____ Provided material

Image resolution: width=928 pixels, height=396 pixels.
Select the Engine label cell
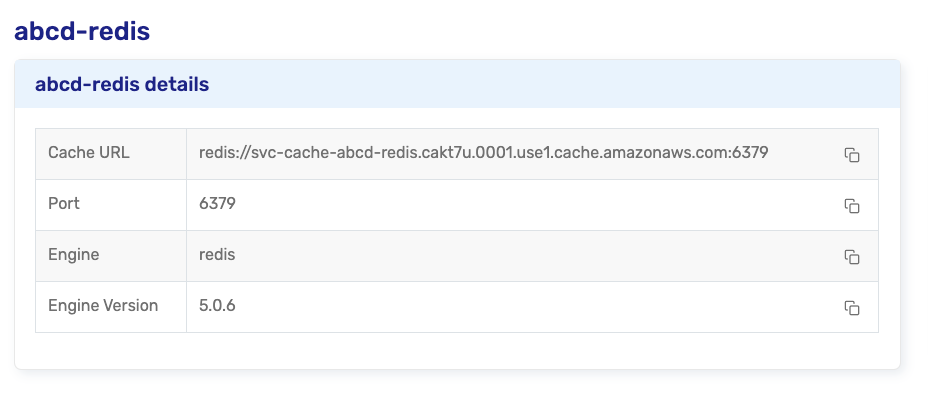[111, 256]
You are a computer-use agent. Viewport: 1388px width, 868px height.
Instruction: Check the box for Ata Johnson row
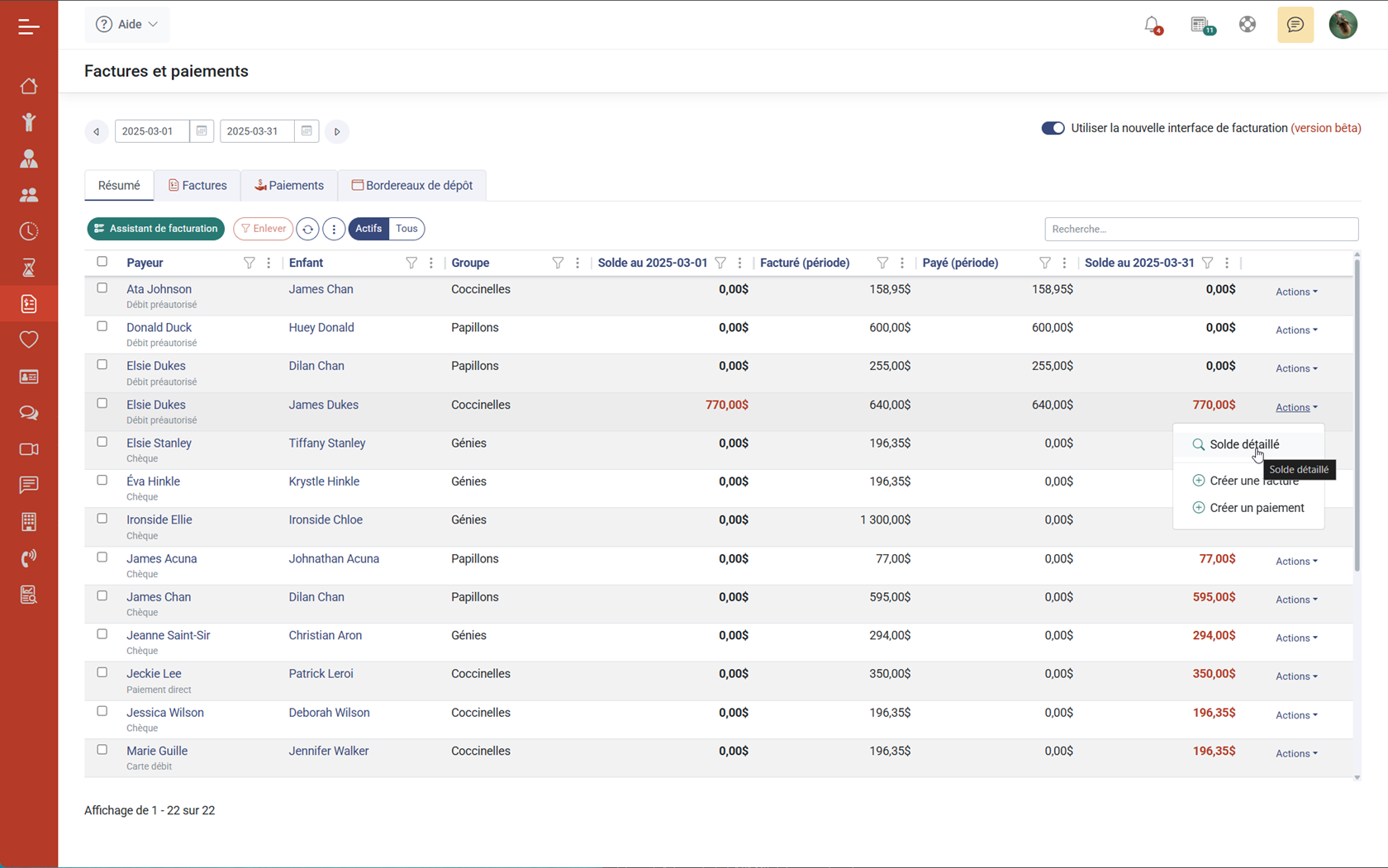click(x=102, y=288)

________

- **Task instructions**
Images in the records should not be copied. Repeat all the rest exactly.

- **Finished task**
Image resolution: width=928 pixels, height=396 pixels.
Select the Engine label cell
[111, 256]
You are a computer-use agent. Viewport: 1388px width, 868px height.
Instruction: Check the box for Ata Johnson row
click(x=102, y=288)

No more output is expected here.